For the listing below, report all lines that hold the word "width".

Dataset excerpts |
..............................

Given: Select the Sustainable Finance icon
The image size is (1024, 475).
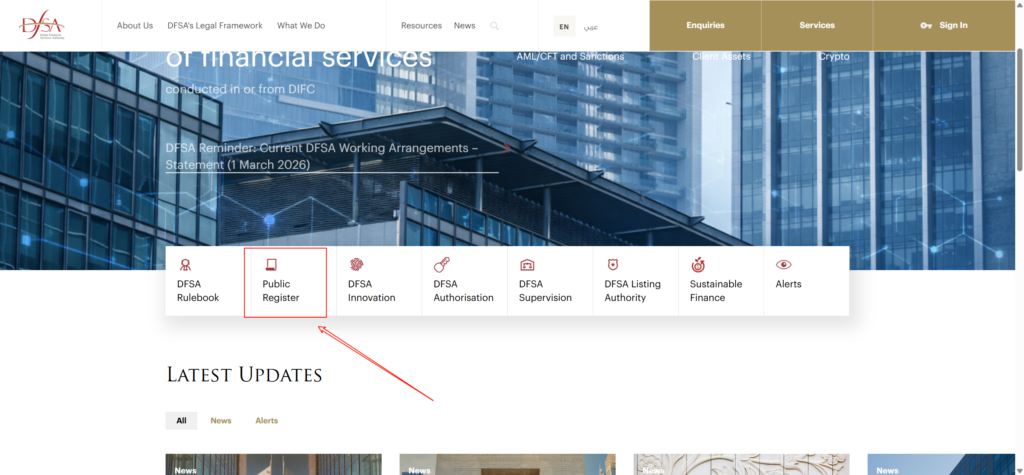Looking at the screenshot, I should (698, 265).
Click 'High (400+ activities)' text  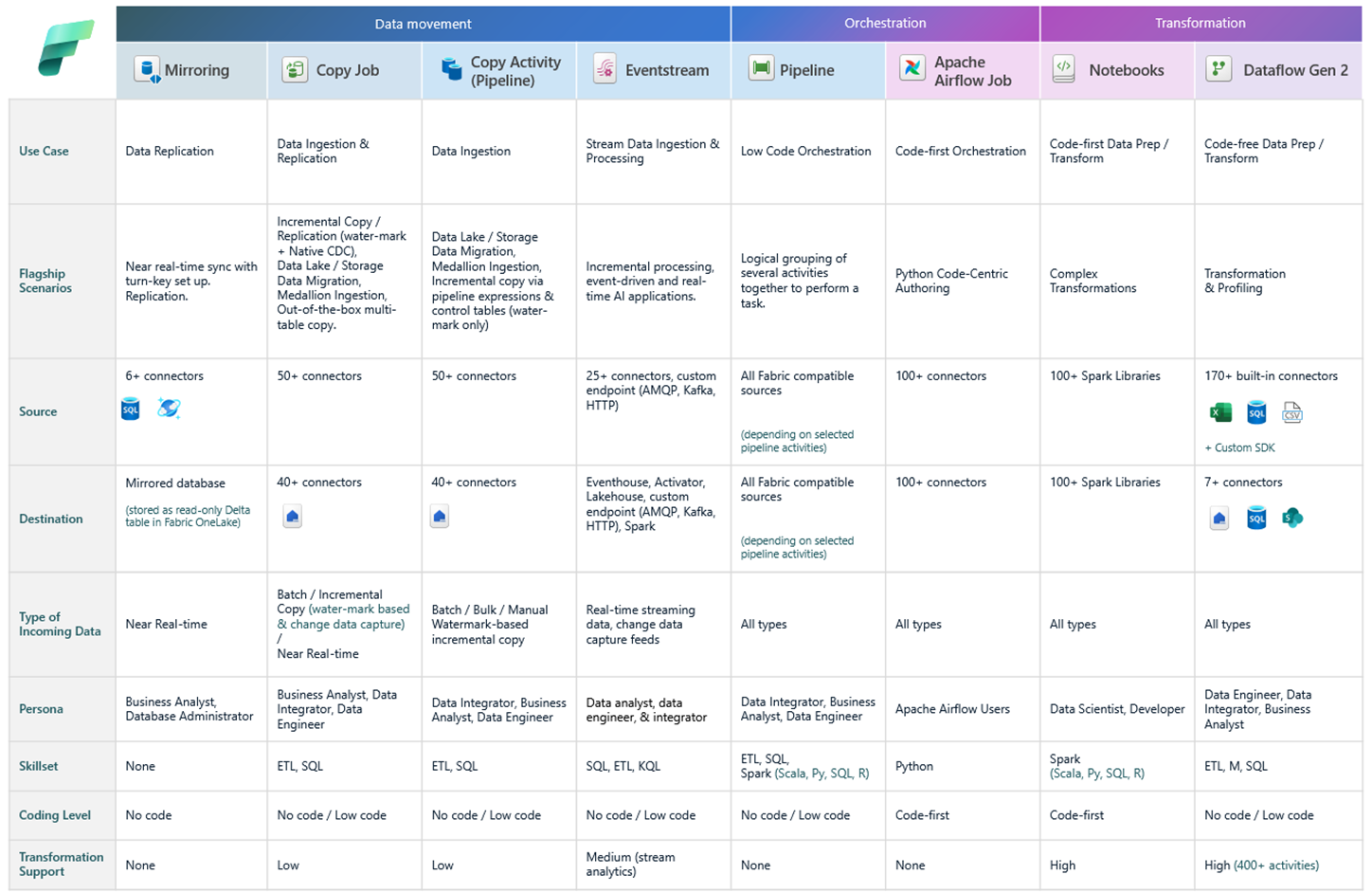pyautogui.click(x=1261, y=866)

..............................

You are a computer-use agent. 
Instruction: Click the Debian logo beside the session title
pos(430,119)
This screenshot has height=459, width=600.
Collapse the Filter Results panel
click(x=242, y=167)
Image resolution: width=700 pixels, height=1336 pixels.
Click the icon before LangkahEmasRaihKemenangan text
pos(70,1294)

..............................

Reply |
This screenshot has height=459, width=600.
Image resolution: width=700 pixels, height=1336 pixels.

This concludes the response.